- **CEL**
Przepisz wszystkie poniższe pozycje, zamieniając „Argentina” na „Brazil” i nie zmieniając niczego poza tym. Obrazów nie uwzględniaj w odpowiedzi.
-------
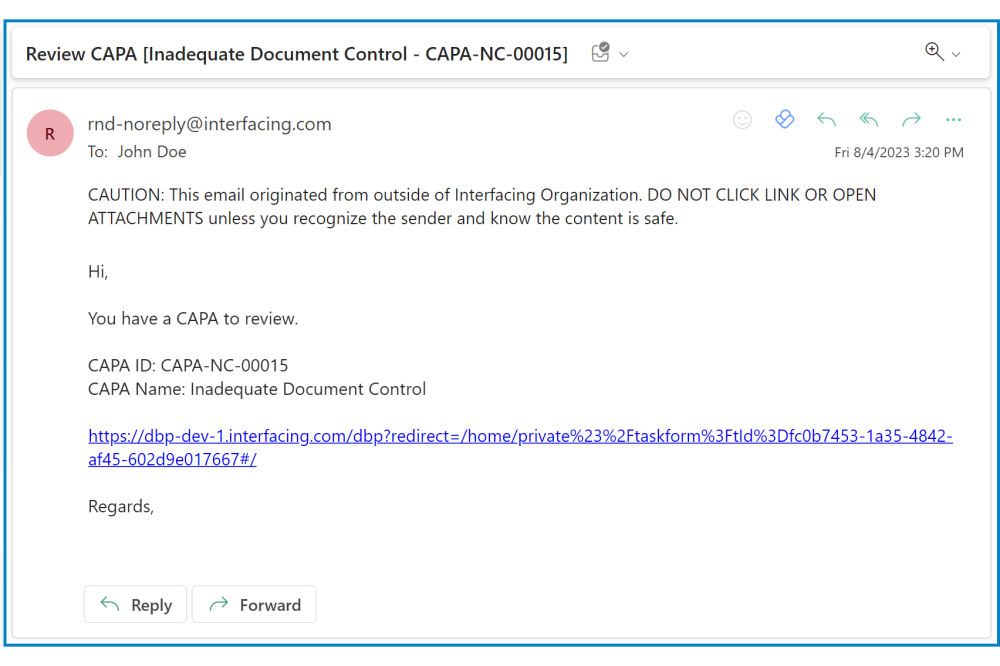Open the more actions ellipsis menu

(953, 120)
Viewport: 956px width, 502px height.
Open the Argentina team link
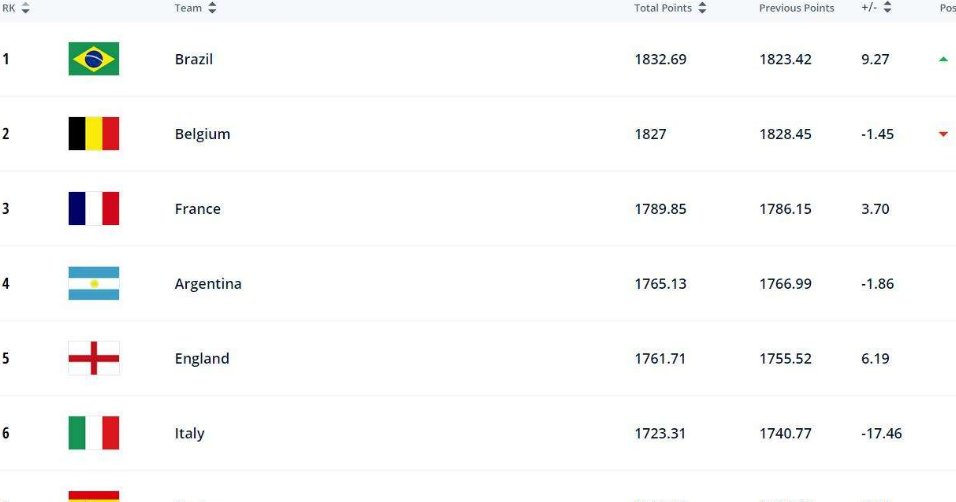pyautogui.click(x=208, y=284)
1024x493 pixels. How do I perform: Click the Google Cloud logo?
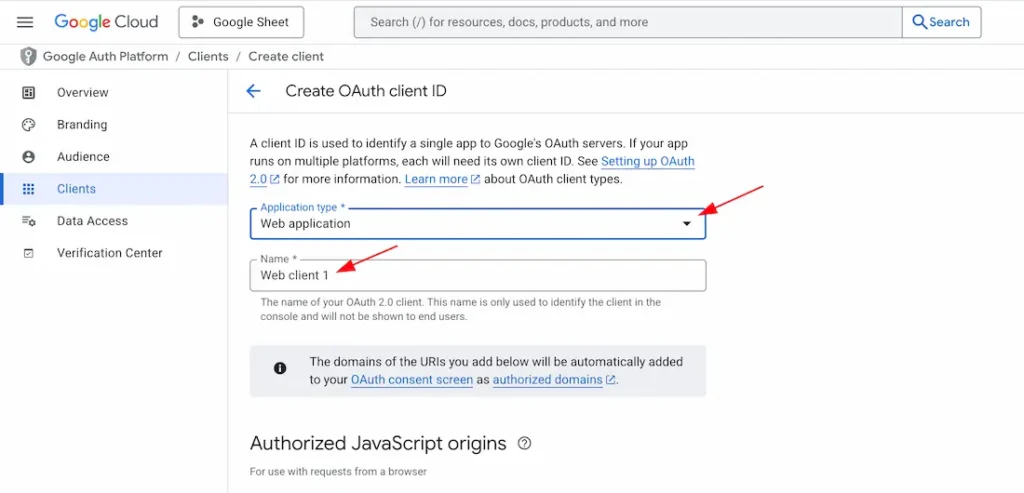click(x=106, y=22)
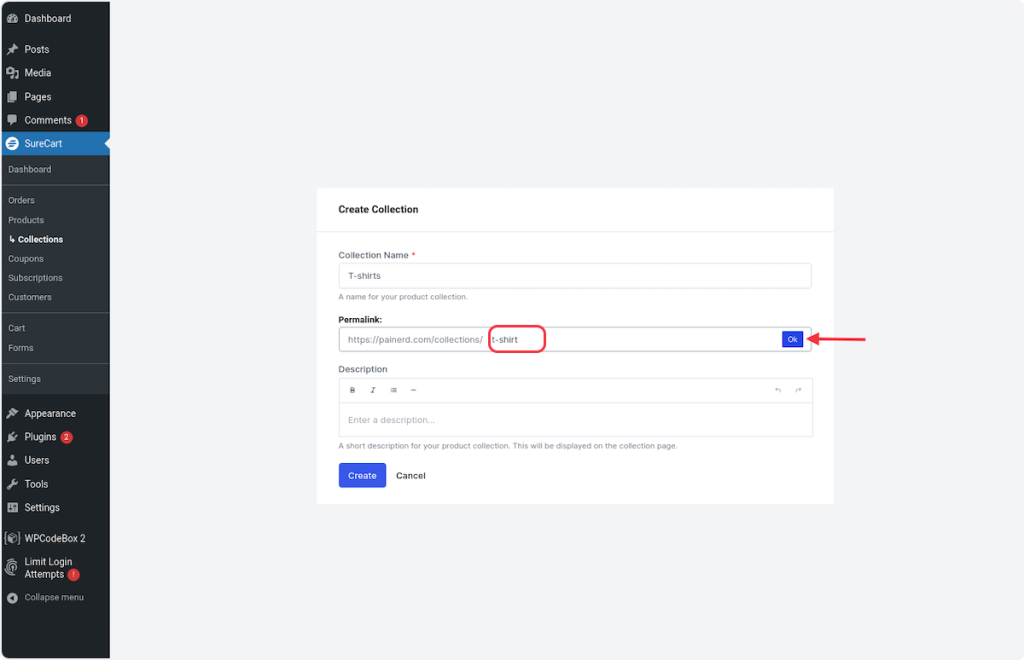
-------
- **OCZEKIWANA ODPOWIEDŹ**
Open the more actions ellipsis menu

(953, 120)
Viewport: 956px width, 502px height.
Open the Brazil team link
pyautogui.click(x=208, y=284)
1024x493 pixels. How do I perform: Click the Google Cloud logo?
click(x=106, y=22)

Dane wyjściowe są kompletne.